Затем усадил Оливианну себе на колени и сам покормил. Он ее не торопил. Ей нужно было чувствовать себя спокойно, в безопасности. Ее легкие колыхались по бокам. Чсе подняла ногу и, жуя, вытянула ее так, что подошва практически дотронулась до потолка, попутно едва не развалив высокую горку вымытого ямса и чищеной моркови. Завьер похлопал непокорную ногу, и Чсе ее опустила.
– Дядя Завьер… Вчера Оливианна помогла мне подбирать гостей на следующую неделю!
Это было еженедельное задание Чсе, которым она очень гордилась: для тренировки выписывать каллиграфическим почерком двенадцать имен наугад из хранившегося в мэрии списка обладателей того или иного магического дара, чтобы потом пригласить их отведать блюда, приготовленные радетелем.
Завьер улыбнулся.
– Да?
Оливианна, должно быть, и впрямь ее самая особенная подруга. Ведь больше никто не удостаивался такой чести.
Оливианна хлопнула легкими.
– Я выбрала имя-я-я!
Ее возглас вызвал восторг у Чсе, и рука девочки моментально вытянулась. При этом она взмахнула мешочком, в котором хранились выписанные на бумажке имена. Мешочек чиркнул по горке овощей, та опасно покачнулась.
– Чсе, веди себя прилично!
Племянница обиженно надула губки, и он погрозил ей пальцем. Она опустила мешок, на сей раз ничего не задев.
– И что это за имя? Прочитай!
Маленькая ручка достала из мешочка смятый листок бумаги и гордо его разгладила.
– Джеремайя Джейсон Хоакин Джеймисон, тридцать два года, из Плюи, – прочитала Оливианна первое имя. – Дар разжигать пламя.
– Очень хорошо. Значит, мы пошлем приглашение брату Джеймисону в надежде, что ему понравится наша стряпня и он не сожжет наши цветы. Чсе, запиши мне это имя, пожалуйста.
– Я разрешила Оливианне выбрать еще, потому что она – гость.
– Ну и отлично. Выбрала?
– Луиза Сидони Херон, пятьдесят пять. Она очень старая, дядя.
– Не такая уж и старая. И каким она обладает даром?
– …пятьдесят пять, из Лукии, и ее дар в том, что она умеет изменять свой рост… максимум до пяти с половиной метров в момент измерения… до минимбум тридцати пяти с половиной сантиметров.

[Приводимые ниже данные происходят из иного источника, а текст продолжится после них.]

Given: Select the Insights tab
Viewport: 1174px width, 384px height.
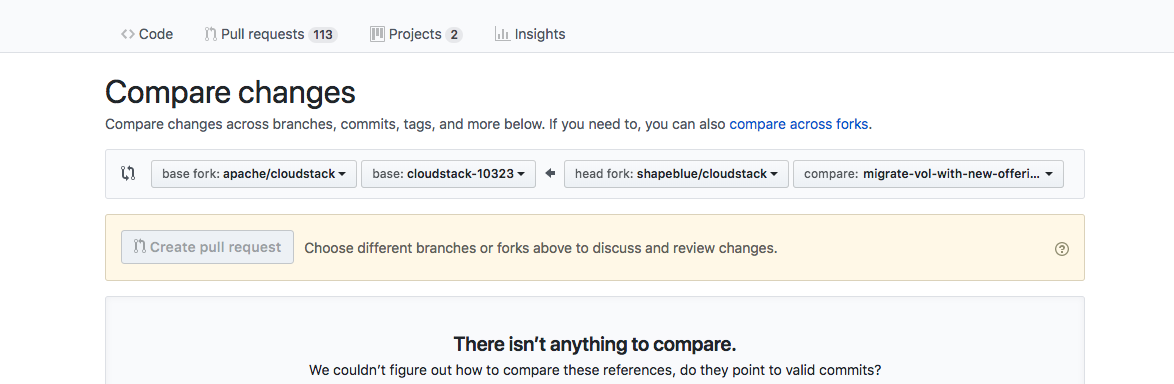Looking at the screenshot, I should pos(530,34).
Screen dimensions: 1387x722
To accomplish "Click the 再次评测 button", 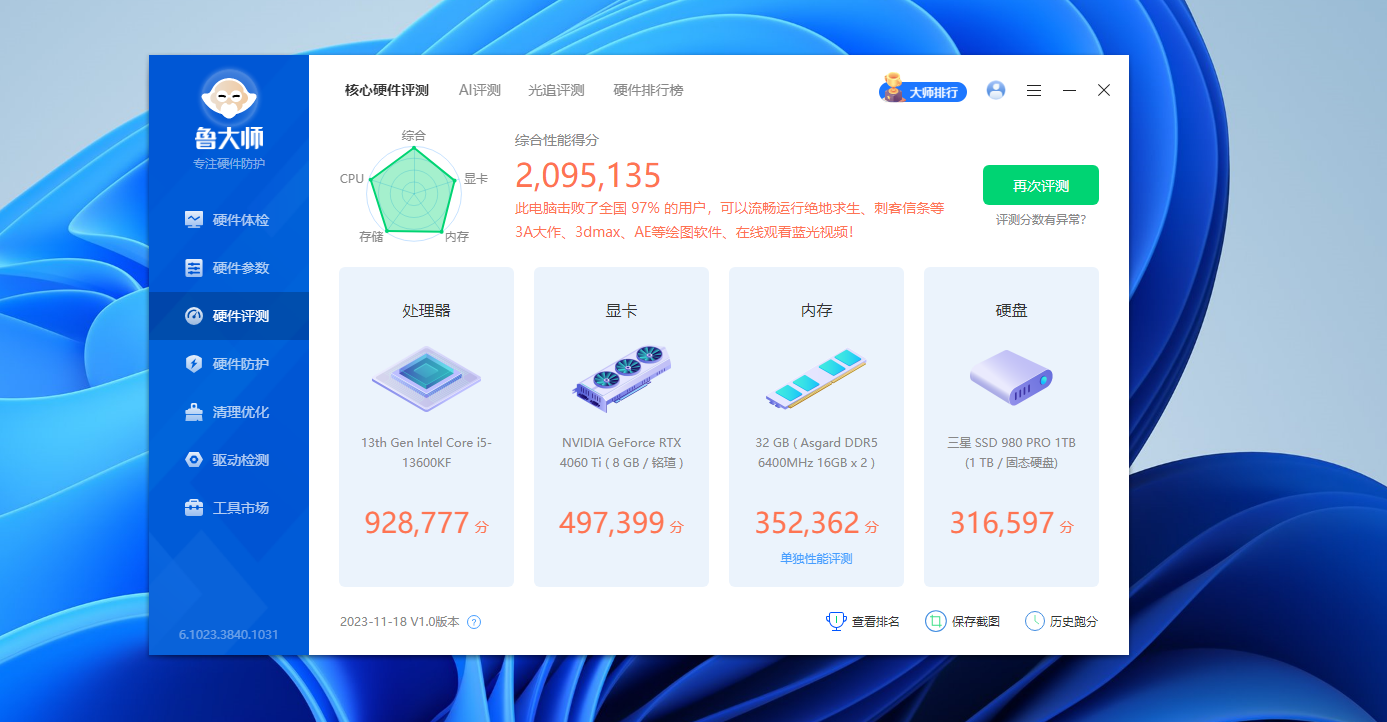I will 1040,185.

– Минимум. Надеюсь, мы сможем уместить ее под нашим потолком, а может, она уменьшится, и тогда мы сможем сэкономить на еде.

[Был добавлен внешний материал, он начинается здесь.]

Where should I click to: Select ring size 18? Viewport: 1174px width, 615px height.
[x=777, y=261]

Чсе весело взмахнула удлинившейся рукой. Из горки овощей выкатились три темно-красные морковки.
– Он же попросил тебя не дергаться, – с укором заметила Оливианна. – Сонтейн Мелоди Игнобл Интиасар, девятнадцать лет, никакого дара у нее нет.
Он почувствовал, как по коже побежали мурашки. И откашлялся.
– Тебя кто-то подучил назвать ее имя, Оливианна?
– Пришел один дядя и сказал, что это особенное имя, – радостно произнесла девчушка.
– Это я дала ей особенное имя, – призналась Чсе и обняла подружку, при этом ее руки стремительно вытянулись через всю кухню, словно две удочки, походя развалив аккуратную пирамиду из ямса и морковок, превратив ее в желто-красную овощную россыпь.
Чудесные руки.
Что ж. Интиасар сегодня был настроен весьма серьезно. На случай, если у Завьера возникнет искушение попытаться, как сказали бы старики, сломать кукольный домик мисс Сонтейн.
– Я понял. Понял, кто для тебя особенный.
Завьер отправил маленькую оборванку восвояси, дав ей записку для матери, в которой приглашал заглянуть к радетелю, когда ей будет удобно, и поговорить с ним о еде.
* * *
Он не знал, с какой целью боги создают таких поваров, как он. И как-то решил обсудить это с Дез’ре. Если наша миссия – приносить людям радость, то мы могли бы быть кем угодно. Скульпторами. Музыкантами. Кукольниками.
– Не говори глупости, – возразила Дез’ре. – Первое, что сделала ведунья после твоего рождения – обмыла тебе рот, чтобы ты мог взять мамину сиську. Так что в нашей жизни еда – самое главное!
– А танцы?
– Ну ты скажешь! Я не умею танцевать, да и ты тоже.
Но она умела танцевать. Она умела делать многое, почти все. Он был взрослый мужчина, а до сих пор иногда испытывал трепет под ее взглядом.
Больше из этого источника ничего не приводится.